ASSIGNED TASK =>
Look through the data below and show every line that includes "August".

RECORDS FOR THE EXERCISE =>
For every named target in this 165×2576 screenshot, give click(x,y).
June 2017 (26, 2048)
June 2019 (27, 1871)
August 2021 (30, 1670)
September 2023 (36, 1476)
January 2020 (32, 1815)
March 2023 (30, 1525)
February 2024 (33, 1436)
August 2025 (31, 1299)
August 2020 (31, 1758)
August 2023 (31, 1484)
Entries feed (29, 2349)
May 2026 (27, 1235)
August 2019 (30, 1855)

ANSWER FOR THE TASK =>
August 2021 (30, 1670)
August 2025 (31, 1299)
August 2020 (31, 1758)
August 2023 (31, 1484)
August 2019 (30, 1855)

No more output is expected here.